Rows of pointing data
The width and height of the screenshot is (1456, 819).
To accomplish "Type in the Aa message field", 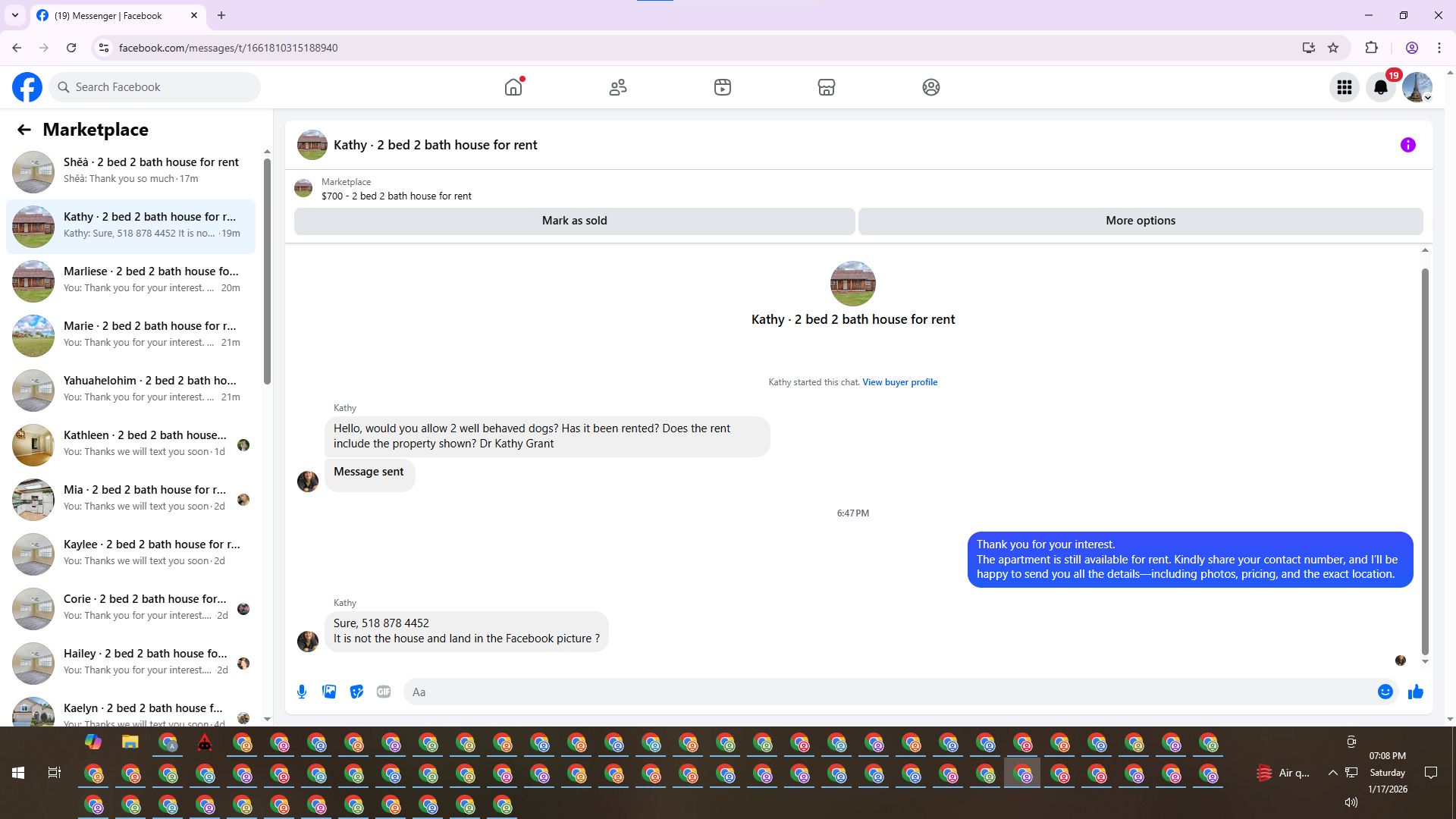I will [887, 692].
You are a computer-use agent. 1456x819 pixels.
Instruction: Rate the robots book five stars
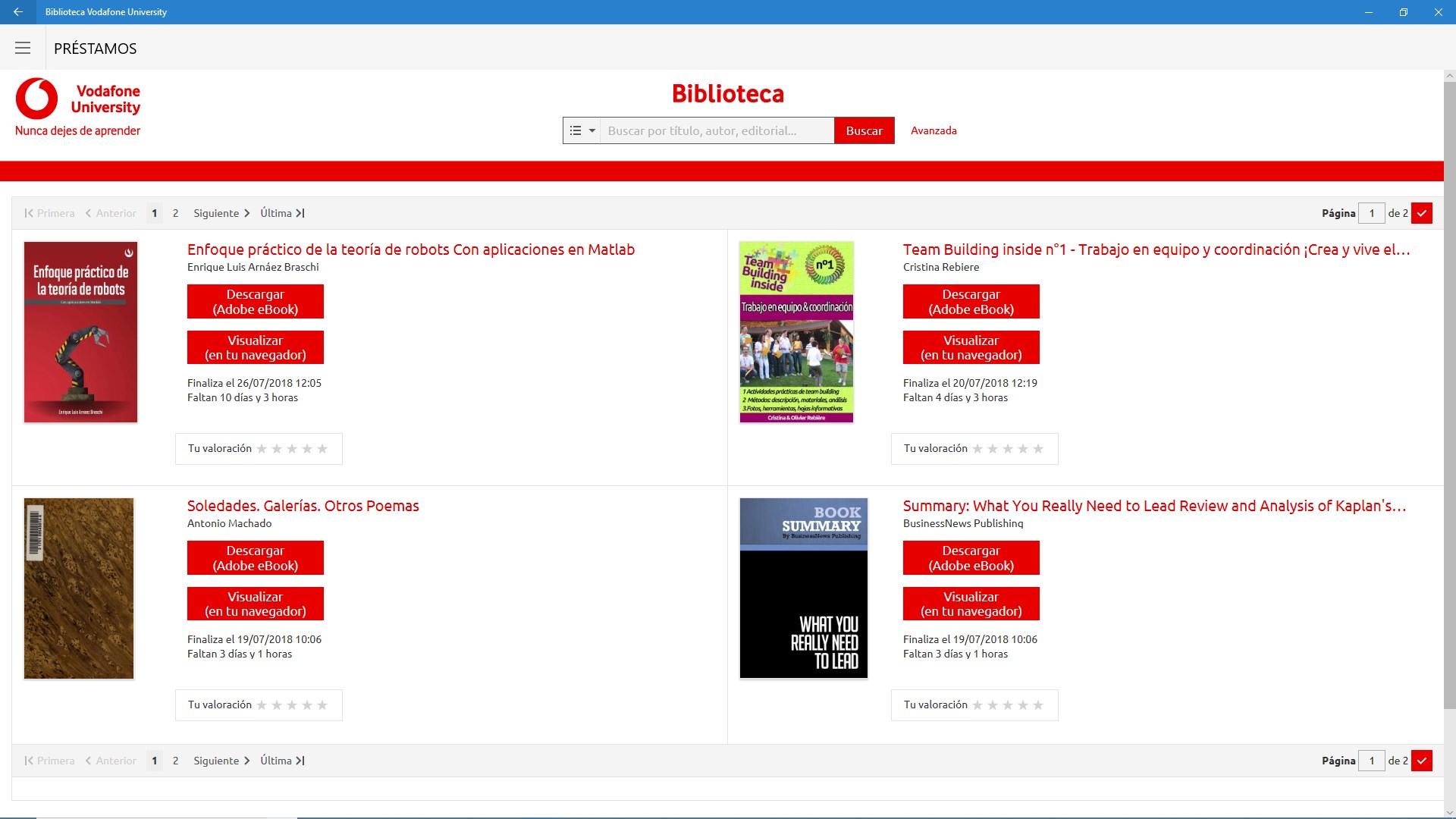[322, 449]
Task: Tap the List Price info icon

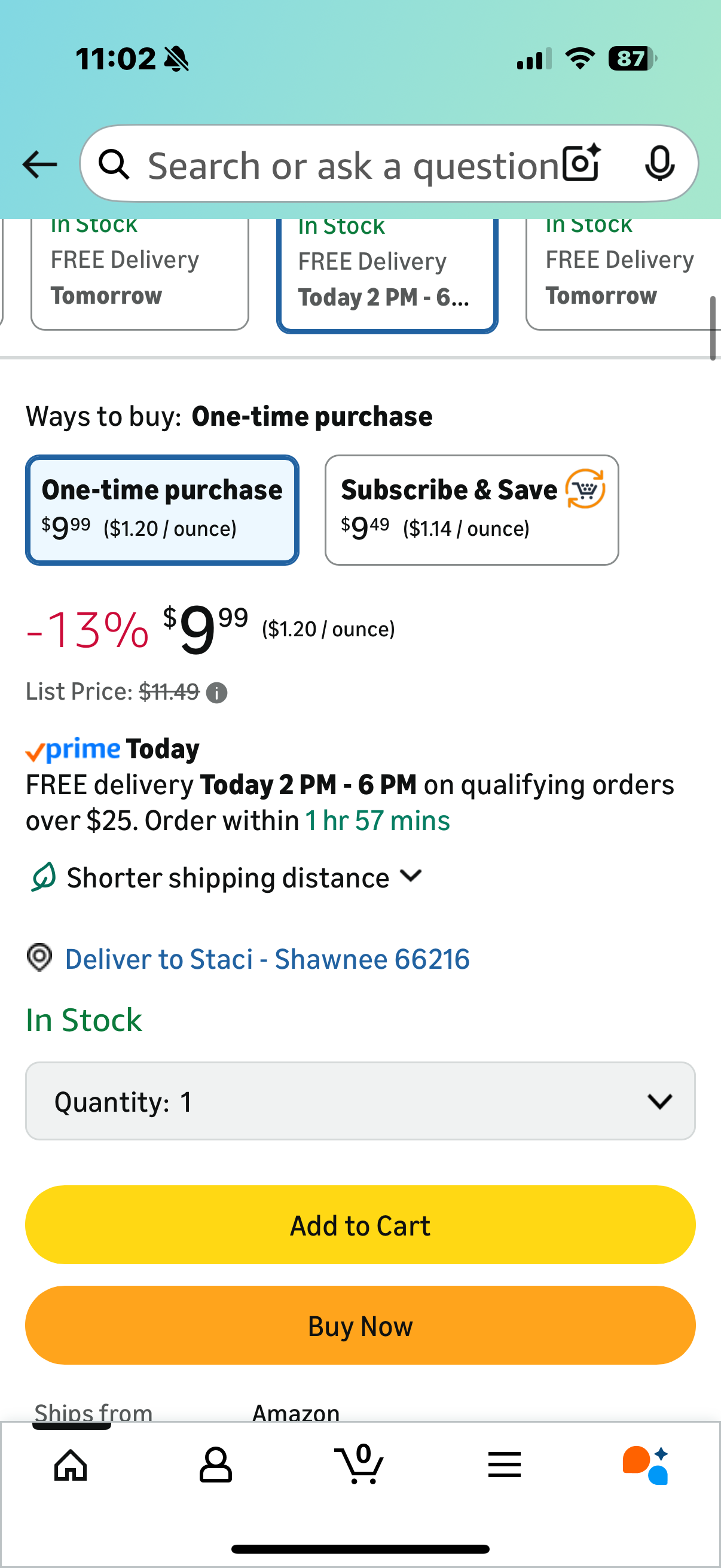Action: (216, 693)
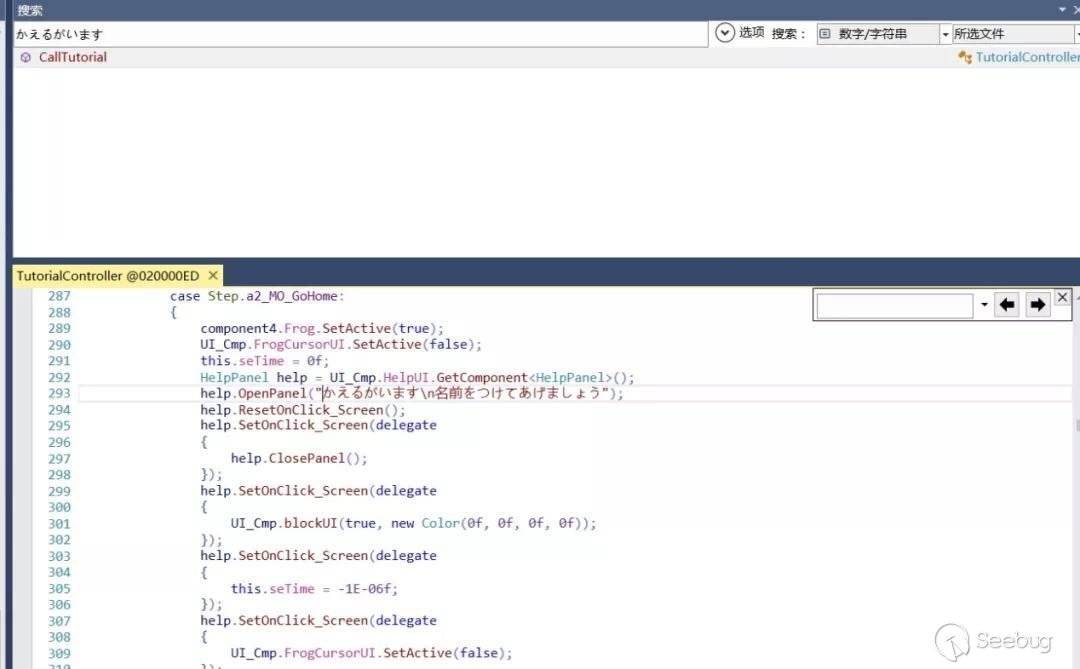The height and width of the screenshot is (669, 1080).
Task: Open the find box history dropdown arrow
Action: pyautogui.click(x=985, y=305)
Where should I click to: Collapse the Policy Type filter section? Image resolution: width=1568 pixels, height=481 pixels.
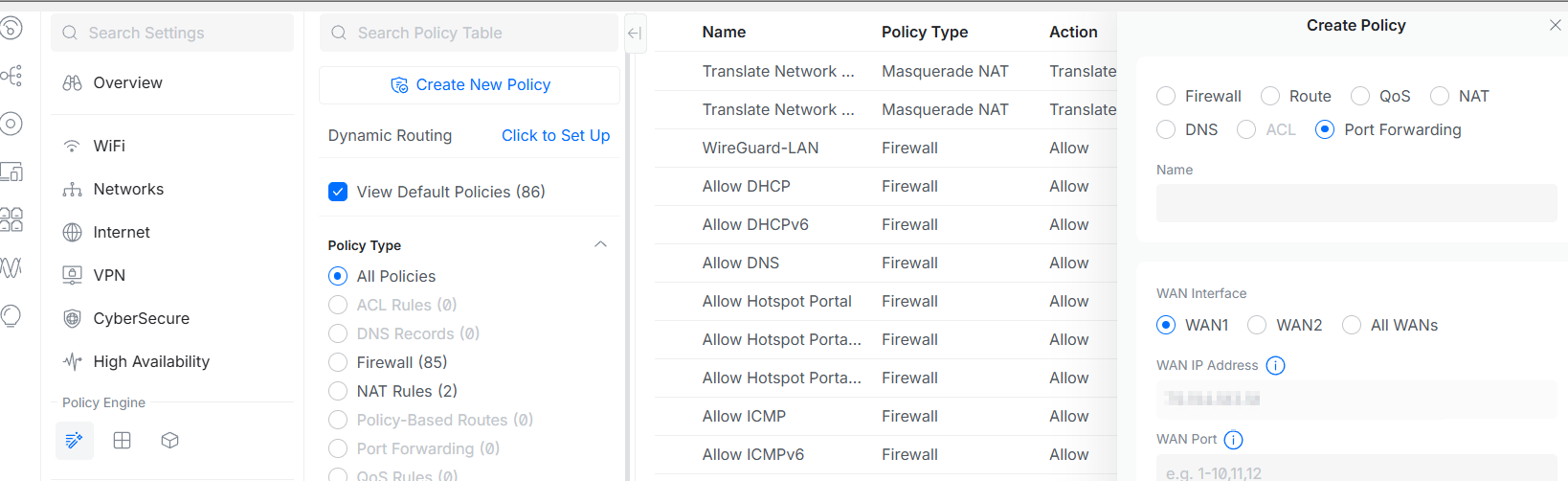[600, 245]
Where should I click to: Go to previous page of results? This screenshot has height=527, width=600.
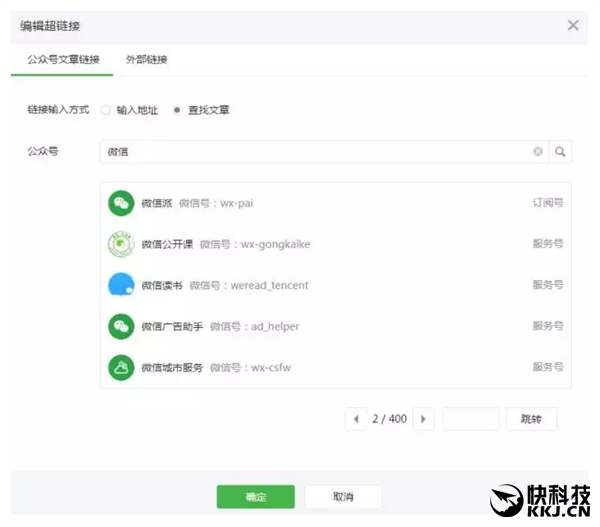(x=356, y=419)
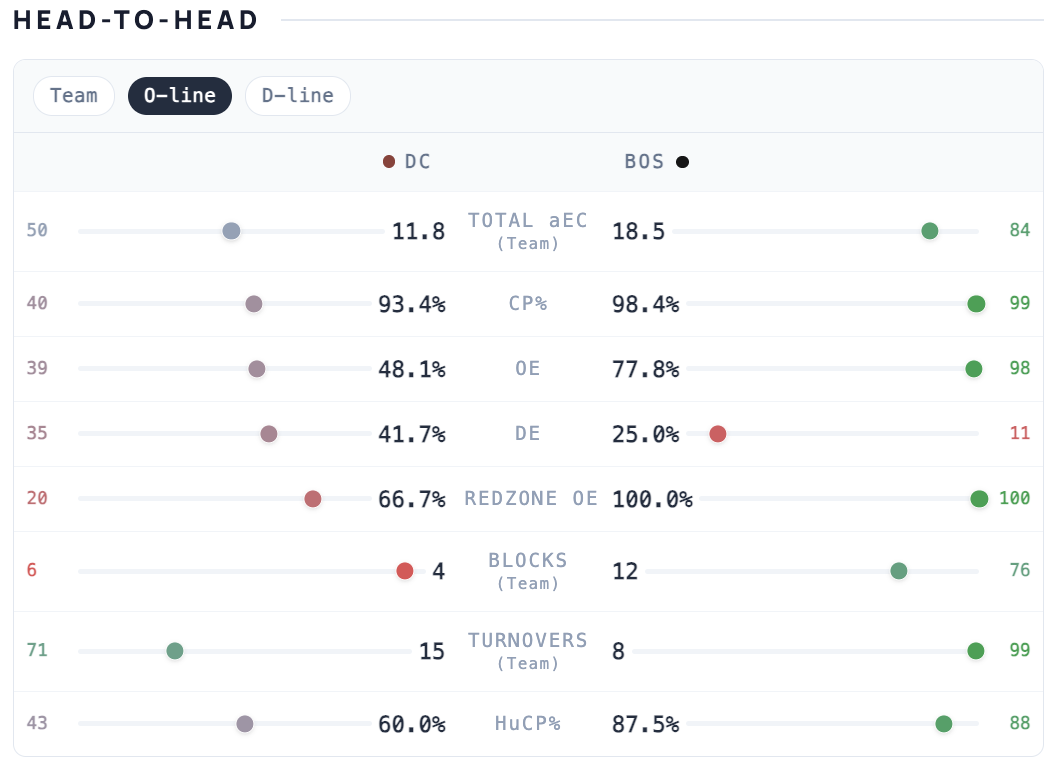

Goal of the exercise => Format the lines beginning with the one containing "Where should I click to: Go" and running through the final line as a Markdown table with columns No. and Line, omitting blank lines and leaving the pictures out.

Finished task =>
| No. | Line |
|---|---|
| 1 | Where should I click to: Go to previous page of results? This screenshot has height=527, width=600. |
| 2 | (x=356, y=419) |